Advertisement

  • News
  • Columns
  • Interviews
  • BW Communities
  • Events
  • BW TV
  • Subscribe to Print
BW Businessworld

‘Armenians Had Powerful Trade Connections’

Photo Credit :

How did the idea of writing The First Firangis come to you?
The book is a work of history, but it is also an oblique autobiography – told through the lives of others – about my own experience as an immigrant to India.  In the years I have been living here, my identity has transformed a great deal: my body has been colonised and transformed by Indian matter, be it desi food, clothes, weather, landscapes, or germs.  I had been deeply impressed by William Dalrymple’s White Mughals.  But Dalrymple’s White Mughals were largely powerful men who assumed high offices within the machinery of British colonialism.  By contrast, I was interested in the lives of poor foreign migrants from several centuries earlier who came to India with much humbler ambitions — to escape poverty and persecution, and to find a better life here.  I was interested in tales of foreign migrants who  were not conquerors or colonialists.

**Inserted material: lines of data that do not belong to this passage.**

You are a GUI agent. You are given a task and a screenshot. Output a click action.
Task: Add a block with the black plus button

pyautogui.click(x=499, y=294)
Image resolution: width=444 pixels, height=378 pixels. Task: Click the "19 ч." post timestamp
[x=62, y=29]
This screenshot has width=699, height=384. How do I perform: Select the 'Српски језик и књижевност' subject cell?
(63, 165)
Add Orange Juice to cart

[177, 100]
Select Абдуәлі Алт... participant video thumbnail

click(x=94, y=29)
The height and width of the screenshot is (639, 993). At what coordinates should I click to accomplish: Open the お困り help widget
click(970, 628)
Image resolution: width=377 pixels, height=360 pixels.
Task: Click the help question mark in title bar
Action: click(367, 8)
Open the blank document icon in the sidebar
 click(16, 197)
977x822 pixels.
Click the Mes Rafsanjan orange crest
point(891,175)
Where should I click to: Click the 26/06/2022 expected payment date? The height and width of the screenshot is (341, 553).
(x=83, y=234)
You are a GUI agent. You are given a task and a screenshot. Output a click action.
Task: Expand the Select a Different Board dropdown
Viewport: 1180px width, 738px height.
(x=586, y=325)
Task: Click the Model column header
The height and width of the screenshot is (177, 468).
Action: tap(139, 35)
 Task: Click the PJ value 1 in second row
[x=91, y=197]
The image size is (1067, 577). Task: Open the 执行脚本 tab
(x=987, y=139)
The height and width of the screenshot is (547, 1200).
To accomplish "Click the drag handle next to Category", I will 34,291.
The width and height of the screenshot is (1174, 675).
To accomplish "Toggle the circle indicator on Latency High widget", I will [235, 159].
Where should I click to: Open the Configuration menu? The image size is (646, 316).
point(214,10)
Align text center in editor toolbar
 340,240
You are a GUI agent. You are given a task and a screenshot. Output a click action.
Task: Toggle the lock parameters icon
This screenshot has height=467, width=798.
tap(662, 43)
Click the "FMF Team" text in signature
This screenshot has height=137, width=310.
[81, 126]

Who do you think were the most fierce businessmen among the firangis?
Few rivalled the Portuguese for fierceness and cruelty at this time: they were looking to take possession of the lucrative spice trade by any means necessary, and Vasco da Gama and his successors came to India armed to the hilt.  But the most successful firangi business community in the 16th and 17th centuries were probably the Armenians, who were invited to Mughal Hindustan by Akbar in large part because of their powerful trade connections from Central Asia to the Levant.

You have lived in the US,  and in England and now settled in India. What are your views on  the Indian society?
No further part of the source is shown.